● **The task**:
Continue the review of the film "Leviathan" below, starting right after its last sentence.

● **Text excerpt**:
Sergei Serebryakov plays the tormented center of Andrey Zvyagintsev's "Leviathan." |
By
BRAD WEISMANN
Leviathan
2014
Dir:
Andrey Zvyagintsev
Prod:
Sergey Melkumov, Alexander Rodnyansky, Marianna Sardarova
Scr:
Oleg Negin, Andrey Zvyagintsev
Phot:
Mikhail Krichman
The
opening shots of the film start with long, still shots of an impassive-looking
landscape. Cut to a road, wandering bewildered toward a village in the
distance, a power line looping along beside it. Cut to rotting hulks
half-submerged in the water. “Leviathan” is a visual poem that enwraps a
Job-like narrative of dispossession and hypocrisy.
Gossip
first. It’s easy to see why most of the big shots in Russia didn’t like
“Leviathan.” It makes Russia’s Church and State, the twin props and guiding
purpose of Putin, look like Hammer-horror Twins of Evil, bent on crushing
opponents with a sense of being divinely entitled to do so.
Russia’s
Ministry of Culture funded 35 percent of this production. The conservative political
over this film, which termed it anti-Russian and unpatriotic, means that the
Ministry will now impose more restrictive guidelines for funding future
projects, ones that will not “defile” the national culture.

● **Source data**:

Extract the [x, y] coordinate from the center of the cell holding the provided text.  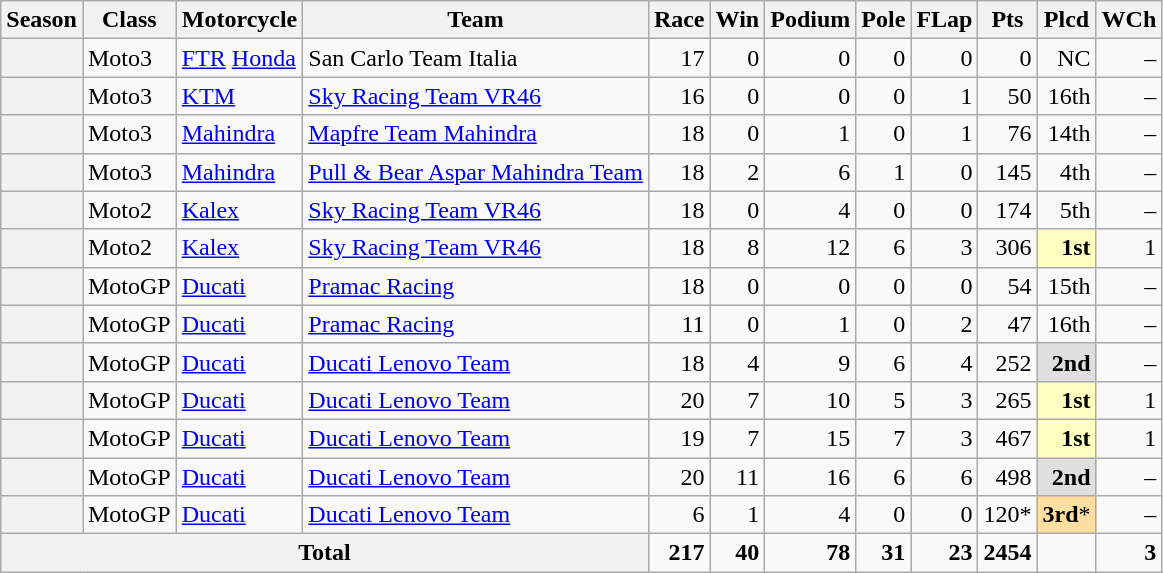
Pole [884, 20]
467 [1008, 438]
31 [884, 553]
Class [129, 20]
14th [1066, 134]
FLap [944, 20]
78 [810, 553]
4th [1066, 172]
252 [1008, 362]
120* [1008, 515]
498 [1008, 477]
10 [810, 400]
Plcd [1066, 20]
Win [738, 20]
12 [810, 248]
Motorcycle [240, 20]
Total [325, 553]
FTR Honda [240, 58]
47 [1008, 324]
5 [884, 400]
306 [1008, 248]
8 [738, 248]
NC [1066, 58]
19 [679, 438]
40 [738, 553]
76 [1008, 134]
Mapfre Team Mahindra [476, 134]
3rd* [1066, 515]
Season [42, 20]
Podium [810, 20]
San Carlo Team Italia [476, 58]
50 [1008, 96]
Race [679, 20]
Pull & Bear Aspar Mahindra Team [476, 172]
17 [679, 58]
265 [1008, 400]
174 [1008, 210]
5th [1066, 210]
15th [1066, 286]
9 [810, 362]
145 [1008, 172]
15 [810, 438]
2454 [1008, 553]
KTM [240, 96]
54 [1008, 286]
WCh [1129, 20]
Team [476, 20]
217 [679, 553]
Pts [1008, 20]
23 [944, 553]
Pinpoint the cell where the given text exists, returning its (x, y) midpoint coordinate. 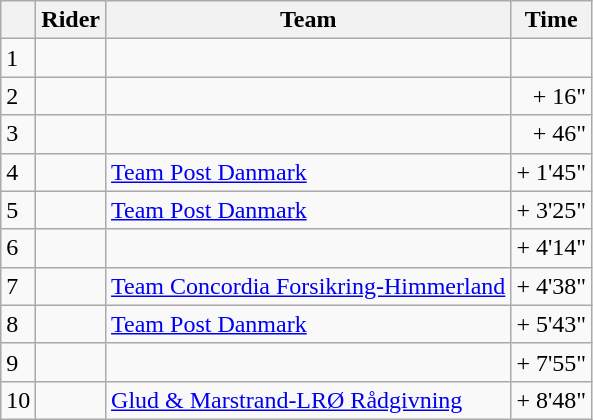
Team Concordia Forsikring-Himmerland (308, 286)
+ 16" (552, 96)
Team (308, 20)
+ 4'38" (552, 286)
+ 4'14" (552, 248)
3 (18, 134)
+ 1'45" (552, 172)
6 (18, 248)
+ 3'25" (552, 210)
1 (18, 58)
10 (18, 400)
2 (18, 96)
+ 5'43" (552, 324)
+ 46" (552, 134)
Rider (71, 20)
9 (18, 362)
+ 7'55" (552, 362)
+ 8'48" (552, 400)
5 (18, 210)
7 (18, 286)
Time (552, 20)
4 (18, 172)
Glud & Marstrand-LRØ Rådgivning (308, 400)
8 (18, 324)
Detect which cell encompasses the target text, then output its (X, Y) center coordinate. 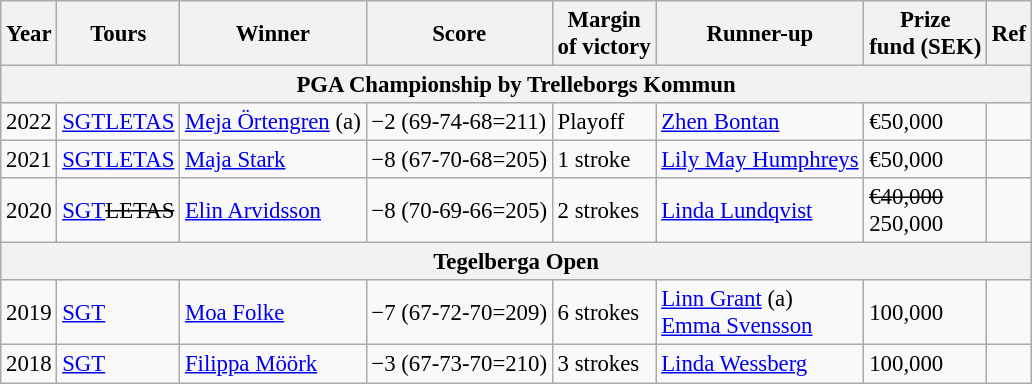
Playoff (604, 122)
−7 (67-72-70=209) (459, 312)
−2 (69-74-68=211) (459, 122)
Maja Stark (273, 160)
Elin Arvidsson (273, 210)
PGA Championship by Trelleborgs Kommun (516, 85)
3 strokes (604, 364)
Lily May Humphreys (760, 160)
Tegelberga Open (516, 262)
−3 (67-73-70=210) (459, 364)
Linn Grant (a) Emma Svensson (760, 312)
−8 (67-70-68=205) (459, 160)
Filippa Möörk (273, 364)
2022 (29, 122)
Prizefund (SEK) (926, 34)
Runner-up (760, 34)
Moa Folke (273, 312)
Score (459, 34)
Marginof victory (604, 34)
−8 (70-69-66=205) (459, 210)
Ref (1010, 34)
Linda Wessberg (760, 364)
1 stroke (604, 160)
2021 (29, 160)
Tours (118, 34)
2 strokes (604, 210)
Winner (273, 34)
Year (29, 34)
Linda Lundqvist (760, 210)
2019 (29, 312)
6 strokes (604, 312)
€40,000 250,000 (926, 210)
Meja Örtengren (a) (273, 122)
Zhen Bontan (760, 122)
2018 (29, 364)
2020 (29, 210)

● **Exercise output**:
Zvyagintsev’s
film is a stately examination of life in modern times that might be staged in
any country where power, influence, and money make things happen. A corrupt
mayor in the distant rural province of Murmansk seeks the ramshackle, ancestral
home of a cranky independent handyman. The handyman’s old Army buddy, now an
up-and-coming Moscow lawyer, comes to assist him. As tempers flare, the stakes
rise and eminent domain is declared. The conflict spirals out of control, as
individual flaws serve as tripwires for the destruction of lives.
However,
this is no cynical sermon – it digs much deeper. No character is allowed less
than a three-dimensional presentation, making sympathies had to place. The
clear delineation and development of character here gives the film a novelistic
feel. Everyone carries the seeds of destruction here, all the way down to the
handyman’s rebellious teenage son. A clergyman endorses ruthlessness. Friends
betray friends. The problem isn’t political – it’s personal. The cognitive
dissonance is deafening.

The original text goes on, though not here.